◆ MATERIAL PROVIDED

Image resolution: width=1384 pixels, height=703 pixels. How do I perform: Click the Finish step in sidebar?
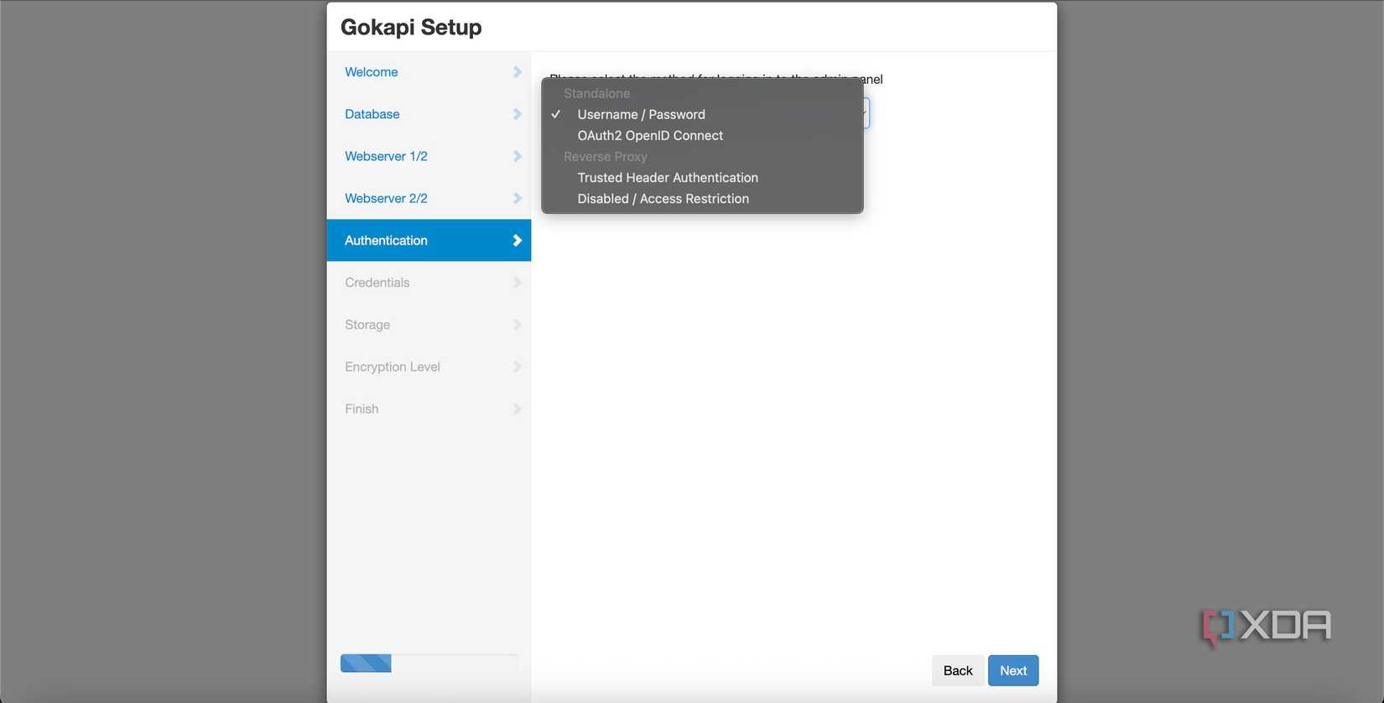pos(362,409)
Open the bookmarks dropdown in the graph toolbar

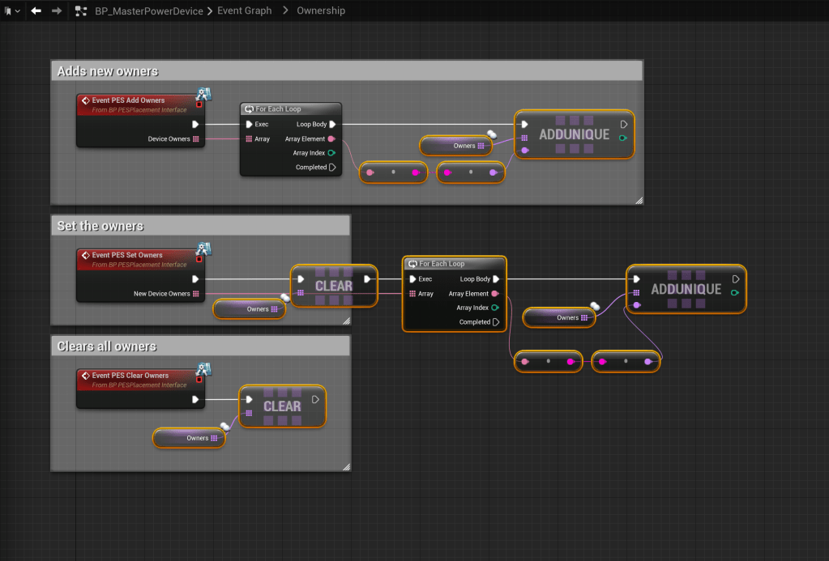pos(12,11)
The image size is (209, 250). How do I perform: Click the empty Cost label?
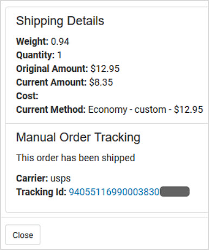tap(27, 96)
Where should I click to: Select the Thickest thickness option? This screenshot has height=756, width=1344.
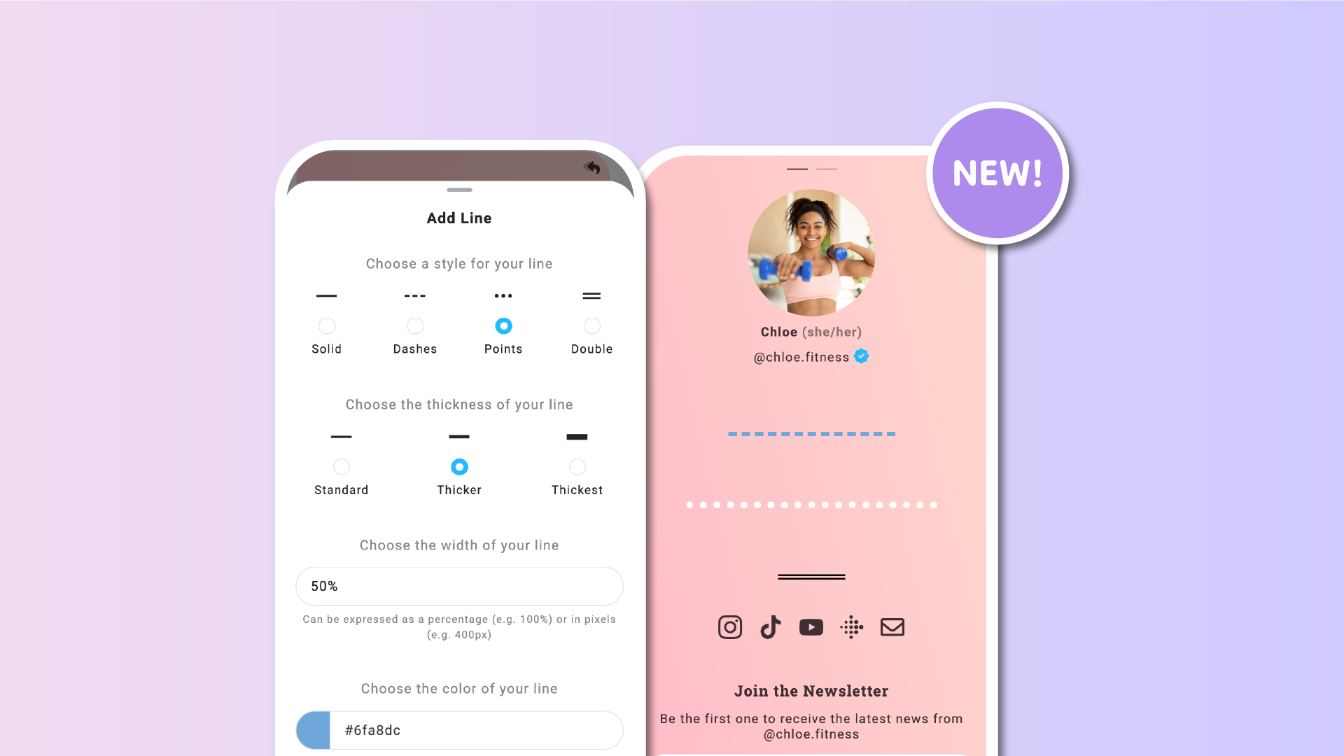[578, 466]
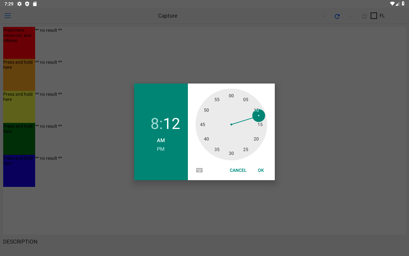The width and height of the screenshot is (409, 256).
Task: Select PM on the time picker
Action: [161, 148]
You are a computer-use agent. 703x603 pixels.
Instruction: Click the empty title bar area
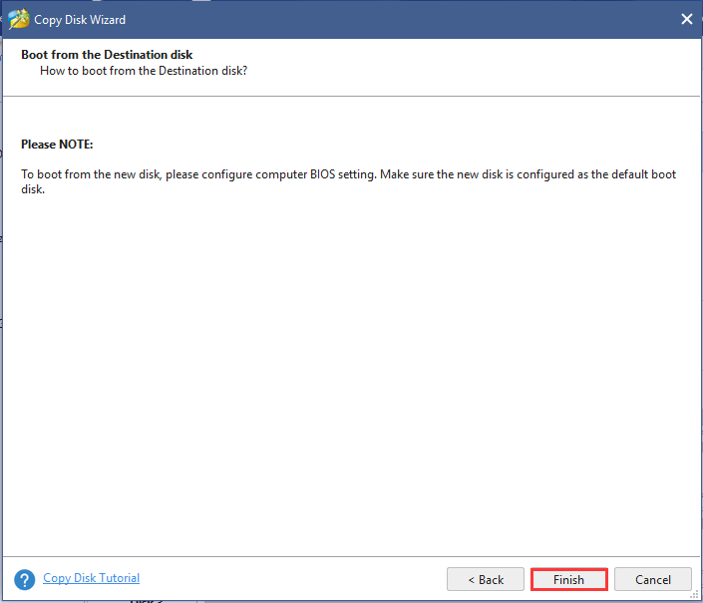point(399,19)
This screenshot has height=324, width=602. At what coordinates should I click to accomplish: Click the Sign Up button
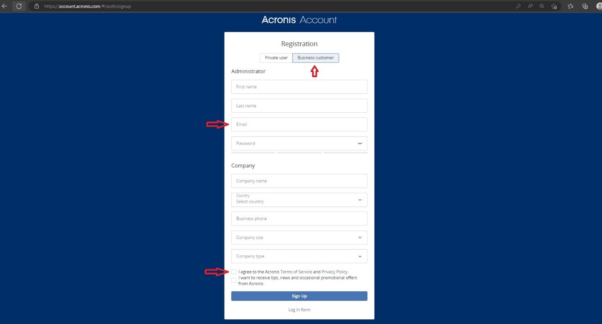pos(299,296)
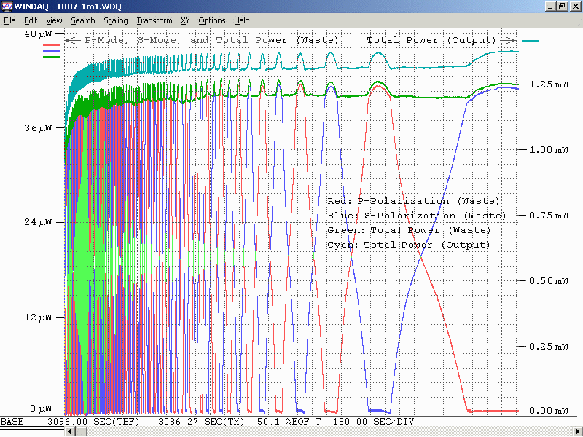583x437 pixels.
Task: Open the Help menu
Action: [241, 20]
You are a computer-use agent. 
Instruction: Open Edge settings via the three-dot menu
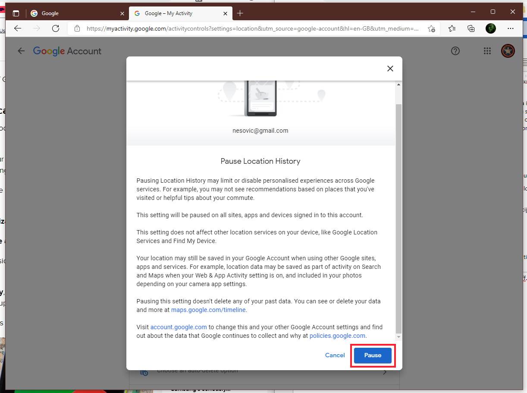(511, 28)
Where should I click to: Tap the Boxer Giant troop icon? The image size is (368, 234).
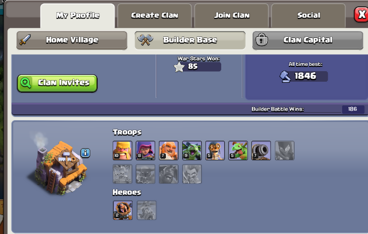pos(168,150)
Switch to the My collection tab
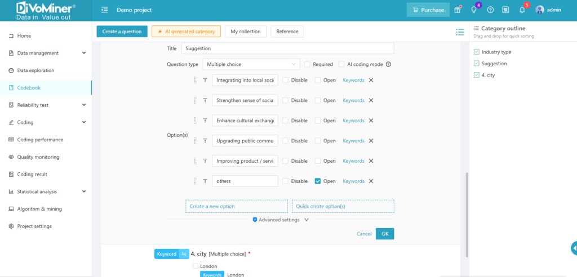577x277 pixels. [x=246, y=32]
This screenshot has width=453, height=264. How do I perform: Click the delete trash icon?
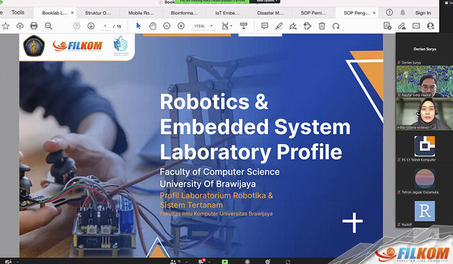(x=322, y=26)
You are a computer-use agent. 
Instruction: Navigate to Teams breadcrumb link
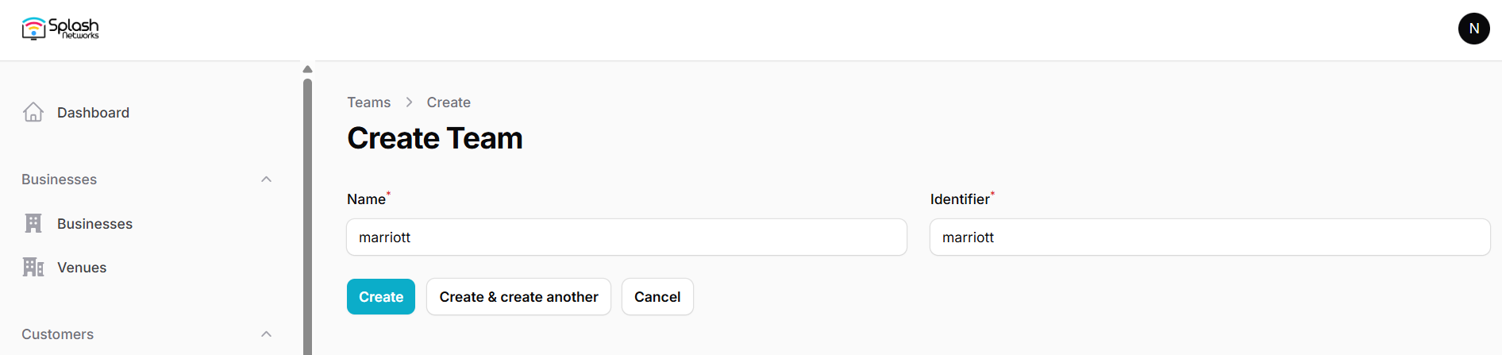368,102
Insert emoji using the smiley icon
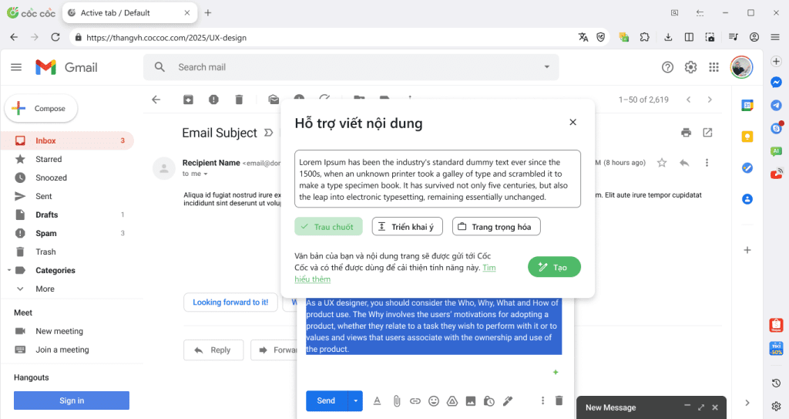The height and width of the screenshot is (419, 789). pyautogui.click(x=434, y=400)
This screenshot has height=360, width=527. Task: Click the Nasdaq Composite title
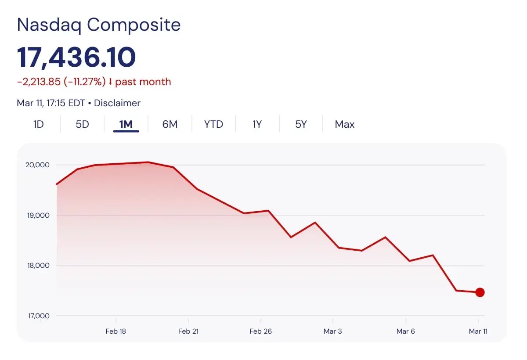click(x=98, y=25)
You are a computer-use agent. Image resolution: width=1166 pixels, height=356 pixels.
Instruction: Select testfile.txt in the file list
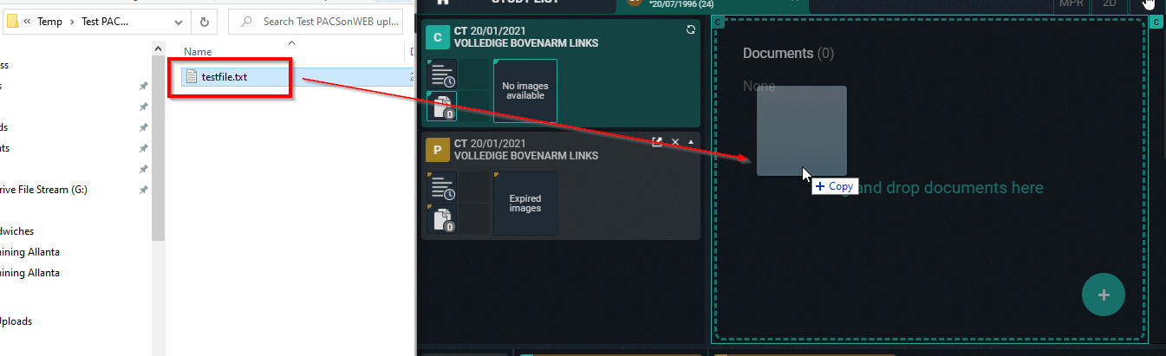[224, 77]
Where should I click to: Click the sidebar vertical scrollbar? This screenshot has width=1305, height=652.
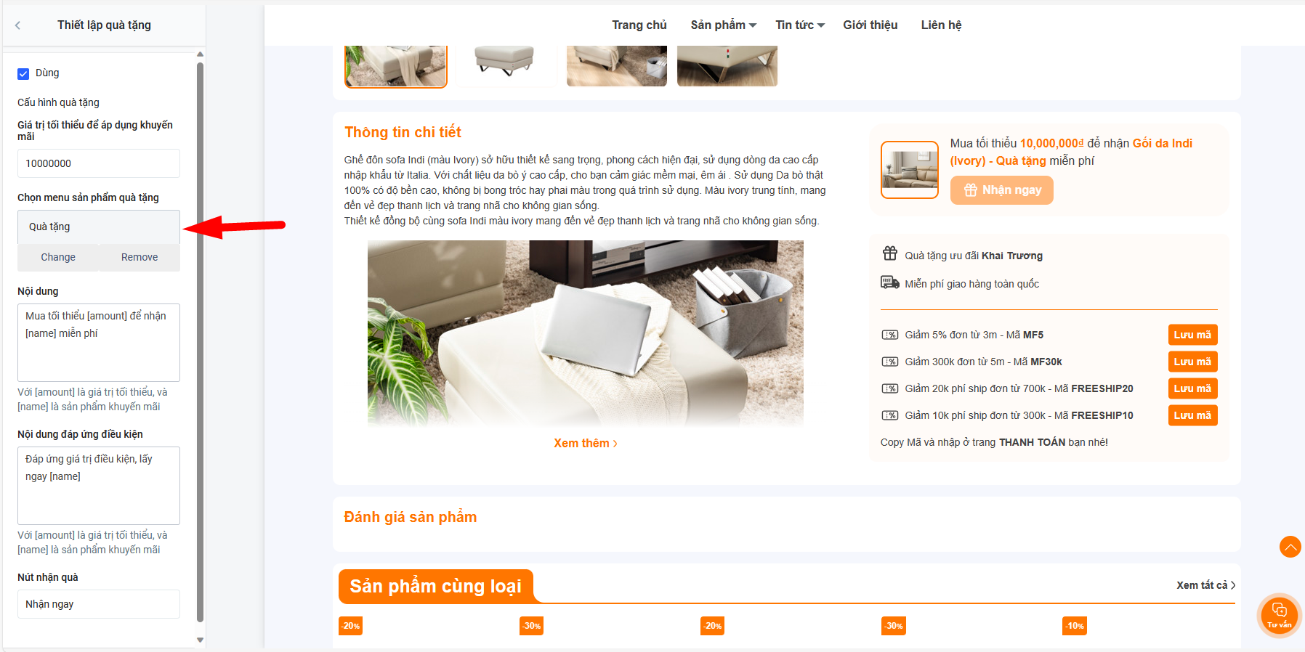[x=200, y=341]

◆ EXERCISE GOAL
Find each line in the material above that carries the string "computer", and copy it.

◆ YOUR RESPONSE
You are a computer-use agent. 703x603 pixels.
You are a computer-use agent. 
You are a computer-use agent. 
You are a computer-use agent. Image resolution: width=1166 pixels, height=356 pixels.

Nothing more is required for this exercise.